Epic morphing into mesmerizing, complex blasting into transcendental, impenetrable becoming a monument right before your eyes, obscurity evoking triumph... Sentinel is all that. And more. As if its predecessor, II, wasn't monstrous enough, Sentinel takes Spectral Lore's style to a new level where there are even fewer rules, even more twists and turns, and the levels of savagery occasionally go beyond belief and human imagination (imagine The Ruins of Beverast and Haeresiarchs of Dis having a fight while Emperor and Deathspell Omega are too afraid to go near).
Even though at times the slow, lightless ambient bits can get too long (I'm talking "seconds too long" here) they absolutely serve the purpose of making the listener expect and try to predict what the hell Spectral Lore will do next, and unless you listen to Sentinel quite a few times, you won't be able to guess.

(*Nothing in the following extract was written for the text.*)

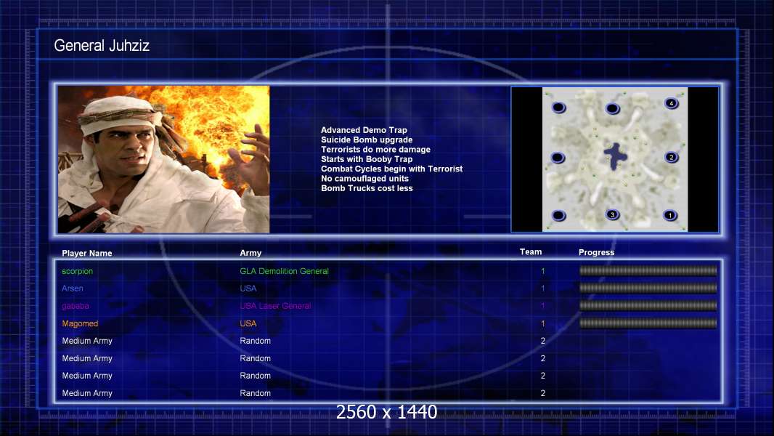Select the player name scorpion
774x436 pixels.
point(78,271)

If you do remember one bit, you probably failed to notice a small, victorious ornament on the other side of the sound spectrum.
The labyrinth of instruments leaves no blank spaces, no really relaxing moments where you can, if you listen harder, find another nuance. Act as if there is no point in trying to decipher the compositions, and they might be revealed to you.
And that's without taking the lyrics into account - partly inspired by passages from Bhagavad Gita, partly by Plato, the rest being a solid philosophy of what most of humanity is yet to realize, they deserve a special mention. By following them - or at least by trying to - along with the music things might become somewhat clearer, but until the time for that comes the only clear part will be the final, lengthy ambient aftermath.
Sentinel is one of the very few black metal albums of this kind, where artistic vision, inspiration and technical mastery don't want to know about limits. It's hard to imagine someone doing more than what this one person did... Until, maybe, the next Spectral Lore album? I'm afraid to ask.